After graduating from Peking University, Liu earned a master's degree in computer science at Harvard University. She joined investment bank Goldman Sachs in 2002, became an executive director at Goldman Sachs Asia in 2008 and managing director in 2012.
She recalled the impact of Goldman's culture of teamwork, noting how a colleague in New York responded nonchalantly to her 3 a.m. phone call requesting emergency help. The overall approach, bringing colleagues together to meet an array of challenges and pulling off one success after another, has proved vital at Didi as well, Liu noted.
Catching the cab
A turning point came in 2014. Liu recounted how hard it was to find taxis in Beijing, particularly with her three children in tow. She then came across Didi as an investment target and saw potential for strong growth.
"I was impressed with the founder's convictions, wisdom and perceptiveness. Leaving Goldman was the hardest decision in my life, but I did not want to miss the opportunity of joining Didi," she said.
Didi lost no time in putting Liu's talents to work, winning investments from Alibaba and SoftBank Group in 2016. Liu also negotiated directly with Apple CEO Tim Cook, securing $1 billion in funding in less than a month.
She played a key role in facilitating the February 2015 merger agreement with Kuaidi Dache. Didi, employing Tencent's WeChat Pay mobile payments service, and Kuaidi, using Alibaba's Alipay, were locked in a war of attrition by constantly cutting prices and offering drivers incentives.
Liu tapped her Goldman Sachs connections to bring that fierce battle to a close.
Liu went on to prepare for a new matchup with Uber, which was expanding aggressively in China. And in December 2015, Didi formed strategic partnerships with Lyft, also of the U.S., as well as Singapore's Grab and India's Ola.
Liu has a unique take on acquisitions. "Companies can put all their energy into competing against each other, or they can join forces to cultivate new fields and push the industry to greater heights," she said.
When Uber appeared to be cornered and retreating from China, the two teamed up instead, with Didi gaining funds from the U.S. ride-hailing company and acquiring Uber's Chinese operations.
Liu says that Didi will raise the efficiency of car hailing and transportation by tapping big-data analysis and artificial intelligence.

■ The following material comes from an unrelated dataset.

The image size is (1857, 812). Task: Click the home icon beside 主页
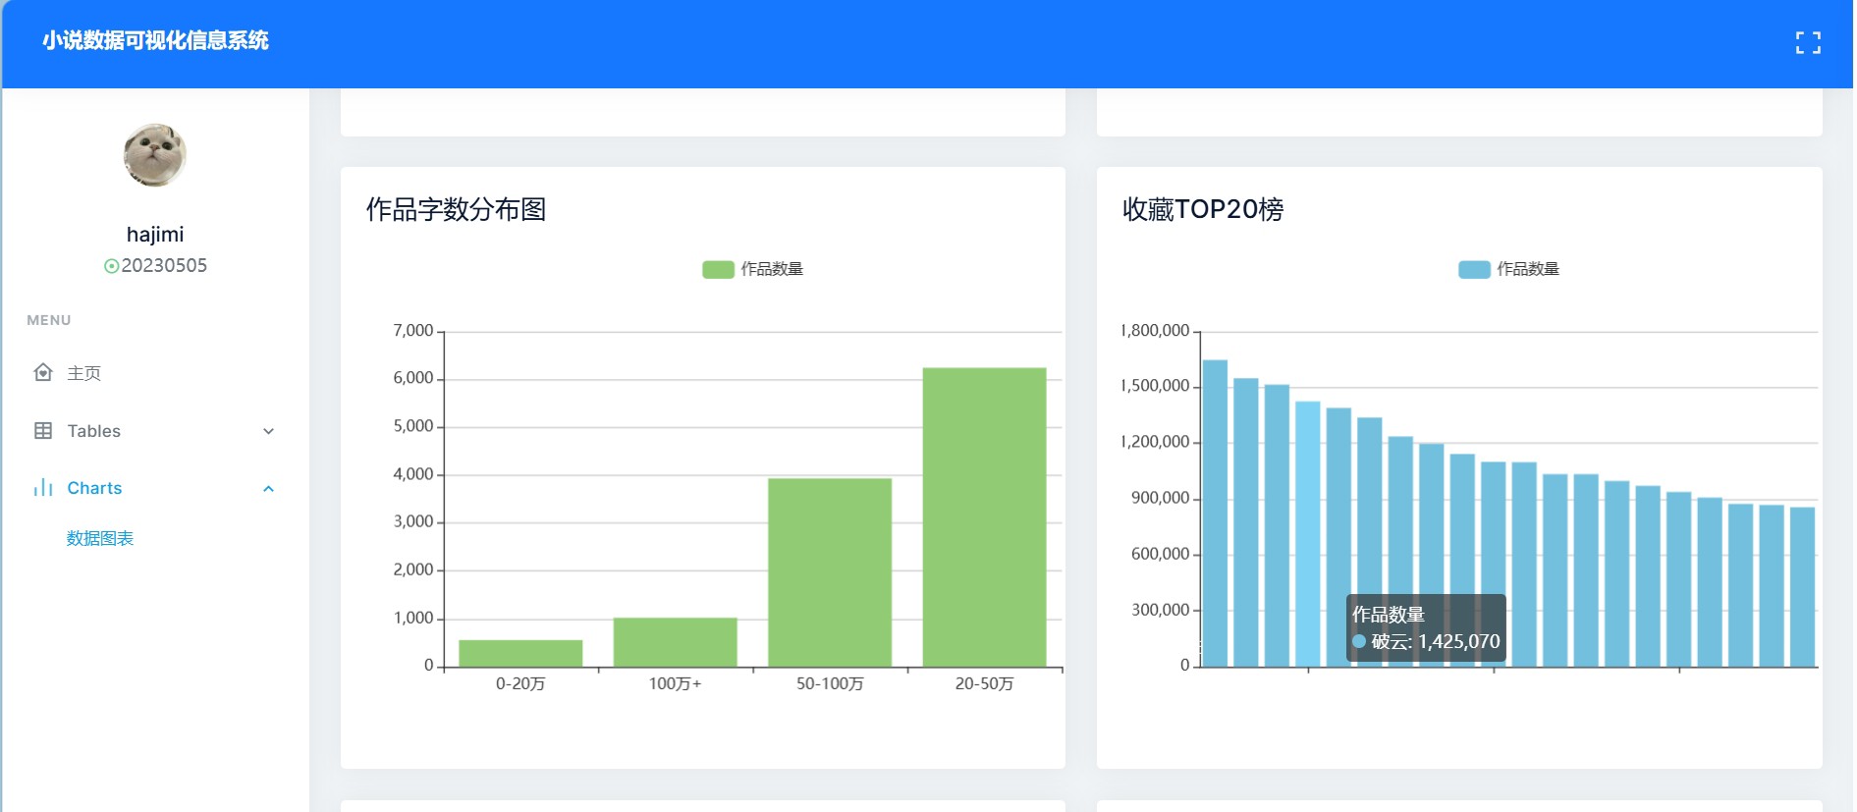click(x=43, y=372)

Half of Didi's 6,000 or so employees are engineers and data scientists, and the company set up a research institute in 2015, collaborating with hundreds of top scientists inside and outside China.
Liu juggles an exhausting schedule. She has worked relentlessly for years, often attending business meetings after her children have gone to bed. "Quality time is my trick. Every day I go home and spend a happy hour with my kids after dinner before they go to sleep and it is really rewarding," she said at the Vanity Fair event.
Liu disclosed in an internal email to staff in 2015 that she was being treated for breast cancer but then made a full return to work in January 2016. Whether she is talking about health or business, Liu's determination to create a better future for her children make it clear that she will keep up the fight.
Nikkei deputy editor Ken Moriyasu in Tokyo contributed to this article.